The man who was appointed last week to head CMS is Donald Berwick, M.D., CEO of the Institute for Healthcare Improvement. His being placed in charge of CMS will likely have profound consequences not just for how the recent health care/insurance reform law is implemented but for how the government applies science-based medicine to the administration of the this massive bill. Most of the criticism of his views that I’ve seen thus far comes from conservatives, who do not like Berwick’s apparent penchant for health care systems like the British NHS. Ironically, it’s views held by Berwick that will likely come into direct conflict with his mandate to hold down costs that are the problem with Dr. Berwick, at least to me. It is in these views where there is much that is admirable. Unfortunately, I also fear that there is much about Berwick’s views that are very friendly to the possibility of allowing the infiltration of woo into the U.S. health care system as well, and these fears begin with what Berwick is most known for, a term he calls “patient empowerment.”

What a grand word! After all, who doesn’t want to be “empowered”? Certainly not me. Perhaps that’s the reason why it’s become the new buzzword in a movement known as “patient-centered” care. Old fart that I am, when I first encountered the term I was a bit puzzled by exactly what “patient empowerment” means. After all, I’ve always thought I have been practicing patient-centered care, ever since my first days in medical school. Apparently these days it means something different, at least if this article from about a year ago in the New York Times is any indication. It’s an interview with Dr. Donald Berwick, who advocates what he himself calls a “radical” patient-centered care, having at the time recently published an article in Health Affairs entitled What ‘Patient-Centered’ Should Mean: Confessions Of An Extremist. It was unclear to me then and it’s unclear to me now whether Berwick was being sarcastic or flippant in his characterization of himself as an “extremist.”

What is “patient-centered care”?

Patient-centered care seems, at least from the wording of the term, like an unequivocal good, like mom and apple pie, but is it? Let’s start with the good. In his Health Affairs article from a year ago, Dr. Berwick attacked some aspects of the health care system that richly deserve attacking, specifically the inflexibility of so much of it:

Three years ago, a close friend began having chest pains. She headed for a cardiac catheterization, and, frightened, she asked me to go with her. As I stood next to her gurney in the pre-procedure room, she said, “I would feel so much better if you were with me in the cath lab.” I agreed immediately to go with her.

The nurse didn’t agree. “Do you want to be there as a friend or as a doctor?” she asked.

“I guess both,” I replied. “I am both.”

“It’s not possible. We have a policy against that,” she said.

The young procedural cardiologist appeared shortly afterward. “I understand you want to have your friend in the procedure room,” she said. “Why?”

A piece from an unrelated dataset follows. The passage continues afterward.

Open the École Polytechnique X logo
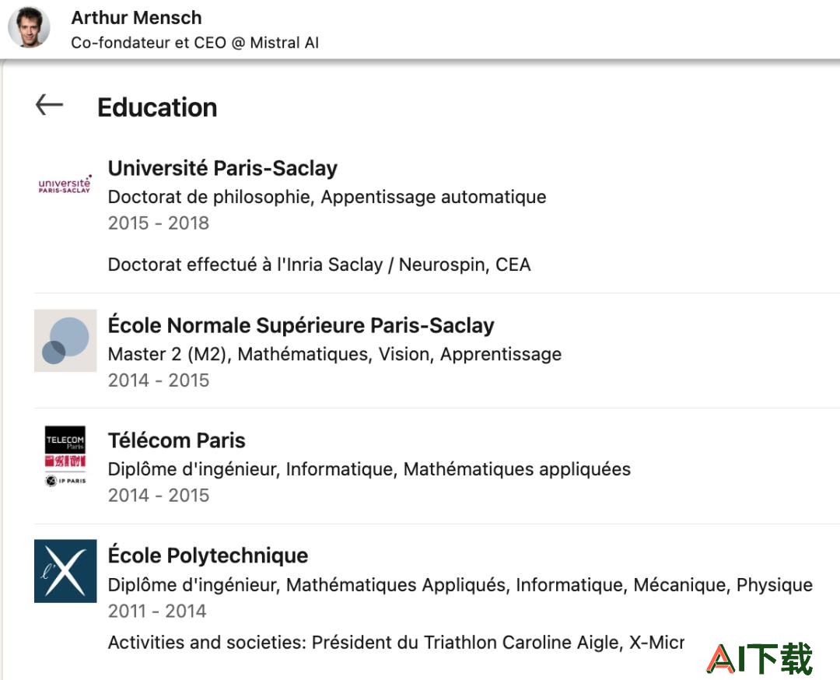Viewport: 840px width, 680px height. 65,571
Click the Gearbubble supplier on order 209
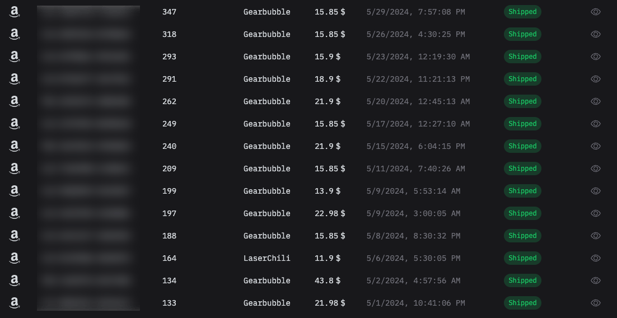This screenshot has height=318, width=617. pos(267,169)
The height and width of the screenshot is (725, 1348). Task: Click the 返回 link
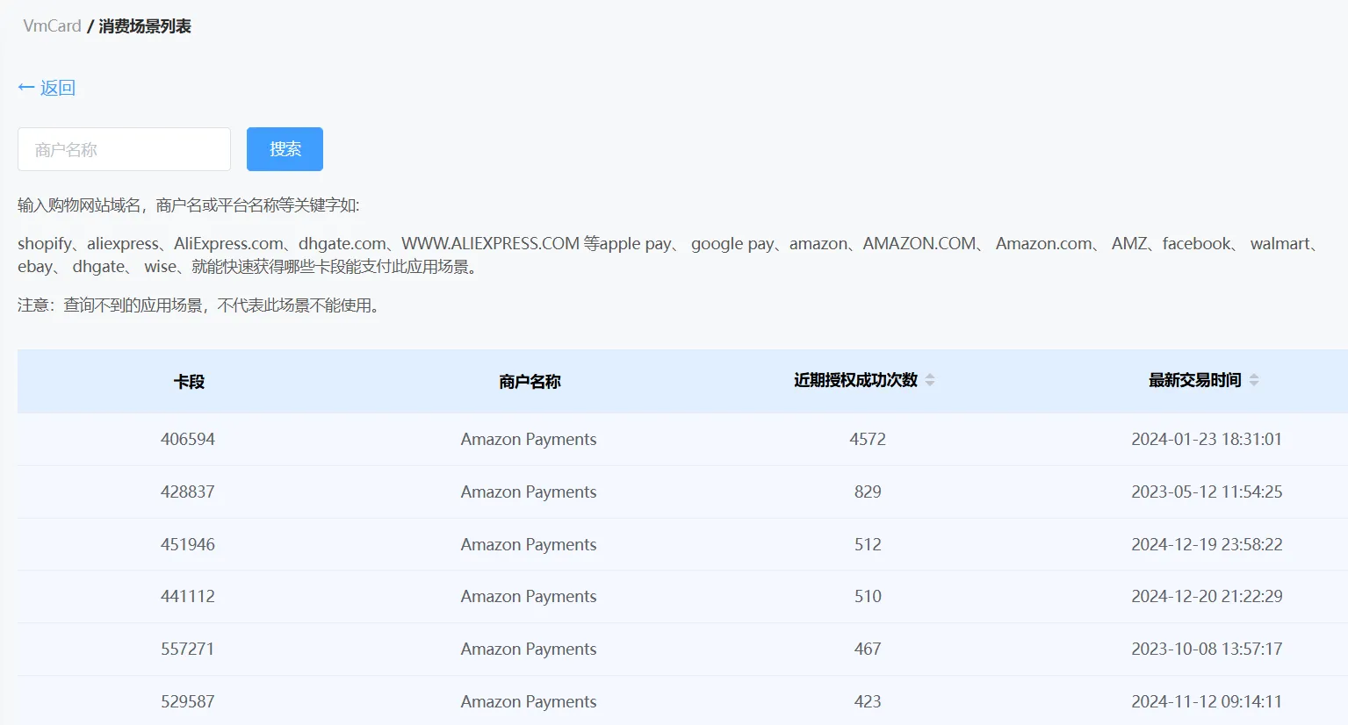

“Because I’d feel so much more comfortable, and, later on, he can explain things to me if I have questions,” said my friend.

“I’m sorry,” said the cardiologist, “I am just not comfortable with that. We don’t do that here. It doesn’t work.”

“Have you ever tried it?” I asked.

“No,” she said.

“Then how do you know it doesn’t work?” I asked.

“It’s just not possible,” she answered. “I am sorry if that upsets you.”

Moments later, my friend was wheeled away, shaking in fear and sobbing.

What’s wrong with that picture?

Most doctors and nurses, I fear, would answer that what is wrong with that picture is the unreasonableness of my friend’s demand and mine, our expecting special treatment, our failure to understand standard procedures and wise restrictions, and our unwillingness to defer to the judgment of skilled professionals.

I disagree. I find a lot wrong with that picture, but none of it is related to unreasonable expectations, special pleading, or disrespect of professionals. What is wrong is that the system exerted its power over reason, respect, and even logic in order to serve its own needs, not the patient’s. What is wrong was the exercise of a form of violence and tolerance for untruth, and–worse for a profession dedicated to healing–needless harm.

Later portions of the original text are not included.